The printer whistled and rolled out six sheets instead of three.

“Wow! Why!?” Sergey stared at the sheets in his hands.

“Fields should be put out…” I said, exhaled, suppressed the nervousness that had arisen, got up from the chair and did it myself. Sergey followed my actions with puzzled eyes, and in the end just said: “Aha, I see…”

He didn’t understand anything.

The trade program went faster. My partner sniffed, thought hard, and poked at the keyboard with shaky fingers, but he got the job done and the waybill was created.

“Roman, here!” Sergey handed me the remains of our goods in “Fort”, which I had just received by e-mail. “Dictate and I’ll put the goods through!”

For the next half hour we did everything – we made waybills for three wholesale depots.

“Petya has arrived,” Sergey said, looking out of the window, signing and stamping the waybills.

“Seryozha, so, how is it going?” the driver shouted, falling into the office and spinning his eyes.

“Well, first of all, hello, Petya…” Sergey said moralizingly, holding out his hand.

“Oh, right! Hi, Seryozha!” He jerked and shook my partner’s hand and mine. “Hi, Roma! I’ve completely lost my mind with this road, traffic jams everywhere!”

“And second, here are the waybills for both runs…” Sergey handed the papers to the driver.

“Aha!” Petya grabbed the papers and stared again. “Is Senka here?”

“I don’t know, Petya, look for yourself!” Sergey replied with slight irritation.

“Seryozha, are the waybills ready!?” Senya’s head popped through the door.

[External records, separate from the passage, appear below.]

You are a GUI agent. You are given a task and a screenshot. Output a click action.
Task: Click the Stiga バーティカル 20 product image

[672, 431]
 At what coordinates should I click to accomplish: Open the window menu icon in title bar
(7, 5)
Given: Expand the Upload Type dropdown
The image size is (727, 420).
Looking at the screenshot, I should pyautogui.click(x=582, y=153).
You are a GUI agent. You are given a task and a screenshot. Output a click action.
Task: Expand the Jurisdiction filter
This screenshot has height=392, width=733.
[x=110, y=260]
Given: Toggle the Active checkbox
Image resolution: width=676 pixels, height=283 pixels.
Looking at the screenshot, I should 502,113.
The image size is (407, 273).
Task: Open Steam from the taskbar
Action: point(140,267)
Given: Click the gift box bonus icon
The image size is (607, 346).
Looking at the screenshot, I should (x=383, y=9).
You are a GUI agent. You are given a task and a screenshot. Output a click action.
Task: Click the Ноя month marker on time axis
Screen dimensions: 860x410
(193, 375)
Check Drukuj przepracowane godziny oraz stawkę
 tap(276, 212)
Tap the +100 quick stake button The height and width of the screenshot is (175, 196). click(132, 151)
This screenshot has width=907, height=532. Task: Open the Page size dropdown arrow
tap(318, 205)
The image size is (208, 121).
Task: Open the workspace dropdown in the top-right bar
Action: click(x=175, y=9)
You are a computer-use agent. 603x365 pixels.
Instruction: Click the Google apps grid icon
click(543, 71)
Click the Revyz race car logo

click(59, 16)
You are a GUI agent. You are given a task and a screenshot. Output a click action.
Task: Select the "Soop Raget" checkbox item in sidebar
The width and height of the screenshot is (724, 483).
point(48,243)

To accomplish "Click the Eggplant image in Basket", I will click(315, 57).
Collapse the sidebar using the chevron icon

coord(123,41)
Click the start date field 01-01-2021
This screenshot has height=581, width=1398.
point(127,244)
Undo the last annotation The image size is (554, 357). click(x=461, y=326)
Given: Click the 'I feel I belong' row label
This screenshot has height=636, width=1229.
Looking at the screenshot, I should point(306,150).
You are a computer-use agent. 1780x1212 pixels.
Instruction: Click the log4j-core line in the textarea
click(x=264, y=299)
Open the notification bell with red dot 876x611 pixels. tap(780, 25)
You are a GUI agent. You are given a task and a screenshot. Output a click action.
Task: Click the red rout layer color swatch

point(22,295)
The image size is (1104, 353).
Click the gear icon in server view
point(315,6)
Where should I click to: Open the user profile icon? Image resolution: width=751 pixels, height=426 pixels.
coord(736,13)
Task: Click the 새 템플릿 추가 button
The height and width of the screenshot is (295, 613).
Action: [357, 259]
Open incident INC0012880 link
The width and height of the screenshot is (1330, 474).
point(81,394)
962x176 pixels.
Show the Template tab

“Ah, here’s Senka!” rejoiced Petya. “We were looking for you!”

“Why!?” The storekeeper opened the door. “I’m right here!”

“Senya, Petya!!?” Sergey shouted, restoring silence, and after a pause added, “Go to the warehouse! Load the goods! There you can discuss who’s where!”

Petya made a fuss, hurried to the exit, and began to push the storekeeper out the door with his belly.

“Okay, okay, we’re off, Seryozha!” Senya jumped into the aisle, stopped, turned, and said to me over the threshold, “Roma, your father is there!”

“There? Where, Senya?” I was surprised. “There, at the warehouse! On his ‘GAZelle’!” shouted Senya from behind the door, not seeing me through the door and not daring to enter the room again. “Only he’s without the cover!”

“What do you mean – without the cover!?” I said, looking at Sergey in surprise. He put his hands on his head and rested his elbows on the table, showing his helplessness and fatigue.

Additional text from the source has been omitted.